I think the fact that you have an antibiotic resistant strain of E. coli plays a big factor in your UTI problem, and that would be true with or without the Remicade. But, the Remicade will lower your own defenses, so that does complicate things. Another problem with Remicade is that it is long acting, so it takes a long time (4-12 weeks) to metabolize and be out of your system.
Yes, a double edged sword indeed, since they provide a lot of good, but with pitfalls too. Remember though, not all immune suppressants are not equal. Prednisone and other steroids are probably the worst in regard to side effects, as they can destroy many parts of your body, and that is why drugs like methotrexate and anti-TNF drugs are used to get you off them.

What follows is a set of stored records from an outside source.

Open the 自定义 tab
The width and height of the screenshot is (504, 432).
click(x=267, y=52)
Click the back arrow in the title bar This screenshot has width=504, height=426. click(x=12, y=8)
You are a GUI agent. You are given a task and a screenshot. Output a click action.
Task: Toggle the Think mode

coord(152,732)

In regard to IV drugs and side effects; yes it is true that side effects tend to be worse with IV than oral. That is because they are delivered to your system in full force immediately, without passing through the liver first, or being slowly absorbed as they are in the gut. So, if you have an allergy, IV will produce a faster and more dangerous reaction than oral. However, with oral dosing, the reaction can drag out much longer, after you stop taking it.
Hopefully, they find the antibiotic your E.coli strain is sensitive to and you can get back to normal!